MOYEN ANNEXE au présent arrêt
Moyen produit par Me Jacoupy, avocat aux Conseils pour M. X...
Le moyen reproche à l'arrêt attaqué d'avoir constaté que le litige porte sur l'existence d'un contrat de travail relevant de la compétence exclusive du Conseil de Prud'hommes et d'avoir renvoyé Monsieur Joe X... à mieux se pourvoir,
AUX MOTIFS QUE
« Monsieur Joe X... soutient qu'il justifie de l'existence du contrat de travail qu'il invoque sans qu'il soit nécessaire de produire d'autres documents que ceux déjà remis au Pôle Emploi.
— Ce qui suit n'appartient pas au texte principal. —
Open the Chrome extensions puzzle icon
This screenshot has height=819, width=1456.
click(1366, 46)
En conséquence, il demande à ce que le Pôle Emploi soit condamné à examiner sa demande d'allocations et qu 'il procède au calcul de ses droits.
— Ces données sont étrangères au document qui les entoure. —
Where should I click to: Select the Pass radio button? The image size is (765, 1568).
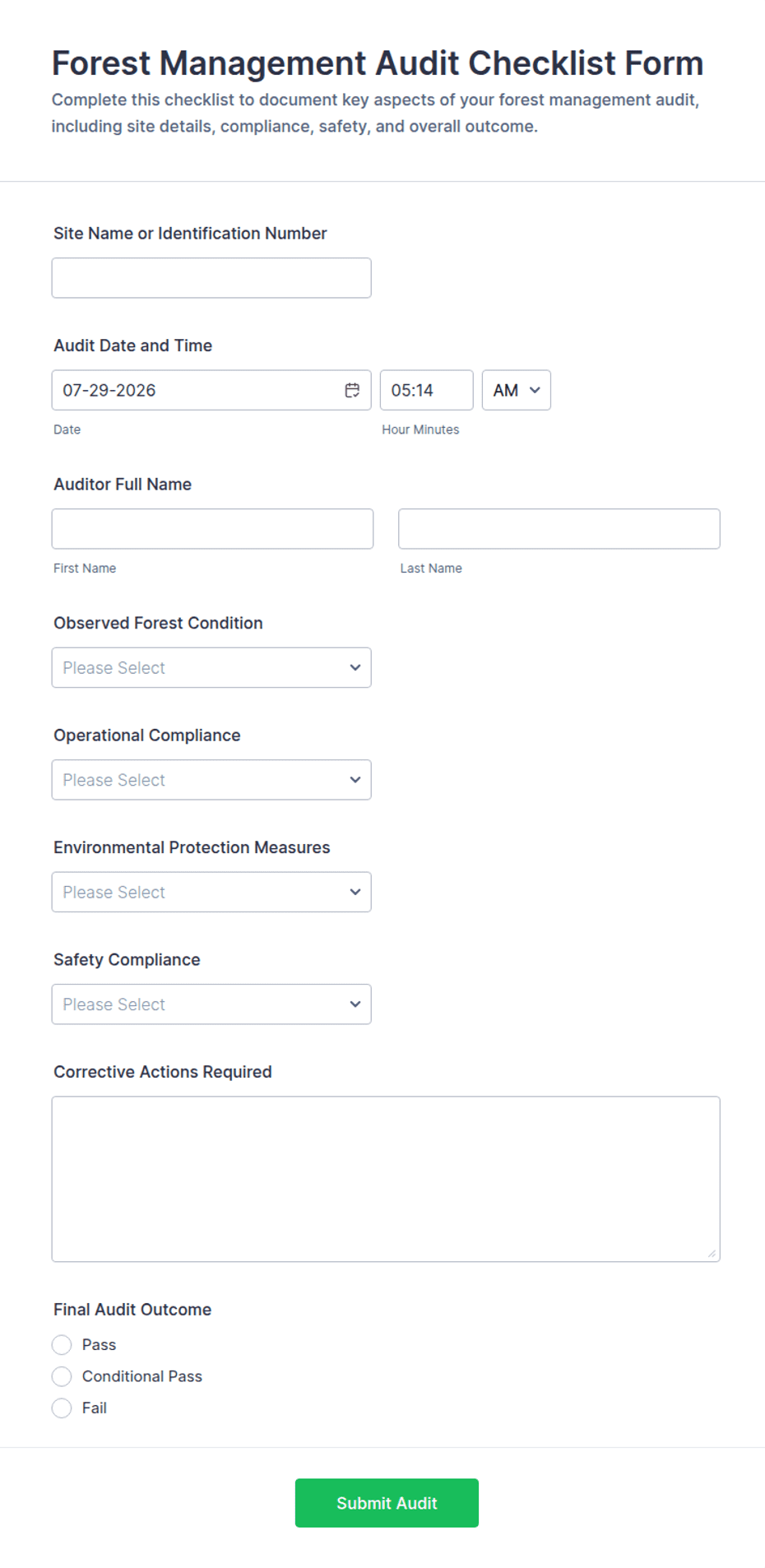pyautogui.click(x=62, y=1344)
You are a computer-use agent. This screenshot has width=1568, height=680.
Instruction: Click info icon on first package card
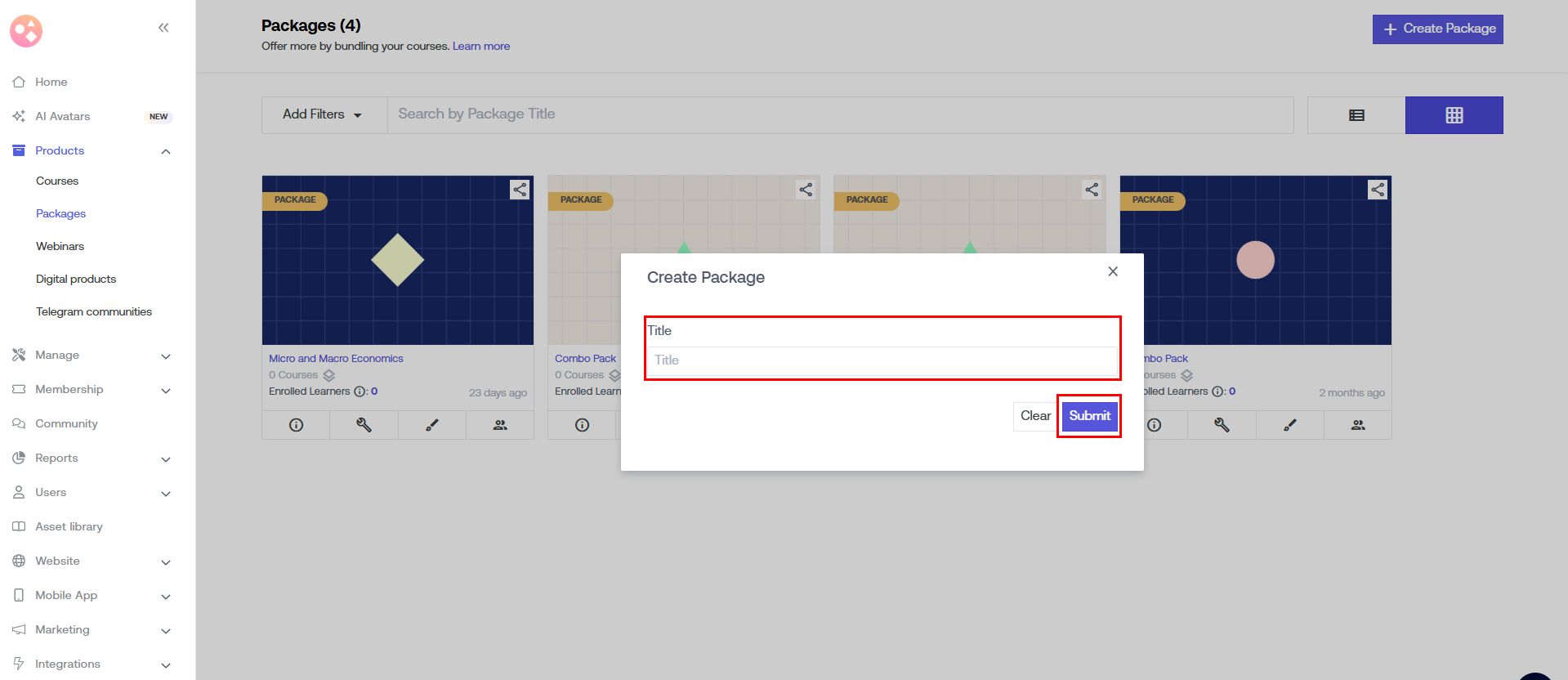[x=296, y=425]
Il convient de rappeler qu 'il résulte des dispositions du paragraphe 1er du Règlement Général annexé à la convention du 18 janvier 2006 relative à l'aide au retour à l'emploi et à l'indemnisation du chômage applicable au présent litige que le régime d'assurance chômage assure un revenu de remplacement dénommé allocation d'aide au retour à l'emploi, pendant une durée déterminée, aux salariés involontairement privés d'emploi qui remplissent des conditions d'activité désignées périodes d'affiliation, ainsi que des conditions d'âge, d'aptitude physique, de chômage, d'inscription comme demandeur d'emploi, de recherche d'emploi.
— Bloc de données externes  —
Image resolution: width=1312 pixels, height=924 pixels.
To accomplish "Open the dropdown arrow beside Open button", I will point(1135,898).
Il ressort de ces dispositions que l'une des conditions pour pouvoir prétendre au bénéfice des allocations versées par le Pôle Emploi est d'avoir occupé un emploi salarié pendant une certaine durée.
Le Pôle Emploi soutient que Monsieur Joe X... ne justifie pas de la réalité du contrat de travail qu'il invoque.
Le présent litige a pour objet un différend relatif à l'existence d'un contrat de travail. Or seul le Conseil des Prud'hommes de Niort a compétence pour statuer sur la réalité et la validité de ce contrat de travail par une décision opposable au Pôle Emploi qui refuse de reconnaître à Monsieur Joe X... la qualité de salarié.
La présente Cour n'a pas le pouvoir de se prononcer sur la question de l'existence du contrat de travail de Monsieur Joe X... et invite Monsieur Joe X... à mieux se pourvoir »,
ALORS QUE
L'exception d'incompétence de la juridiction civile ne pouvait être soulevée, en appel, par Pôle Emploi, faute pour cet organisme de l'avoir soulevée en première instance, et ne pouvait être relevée d'office par la Cour d'Appel dès lors que l'affaire ne relevait pas de la compétence d'une juridiction répressive ou administrative ou échappait à la connaissance de la juridiction française ; qu'en statuant ainsi, la Cour d'Appel a donc violé les articles 74 et 92 du Code de Procédure Civile.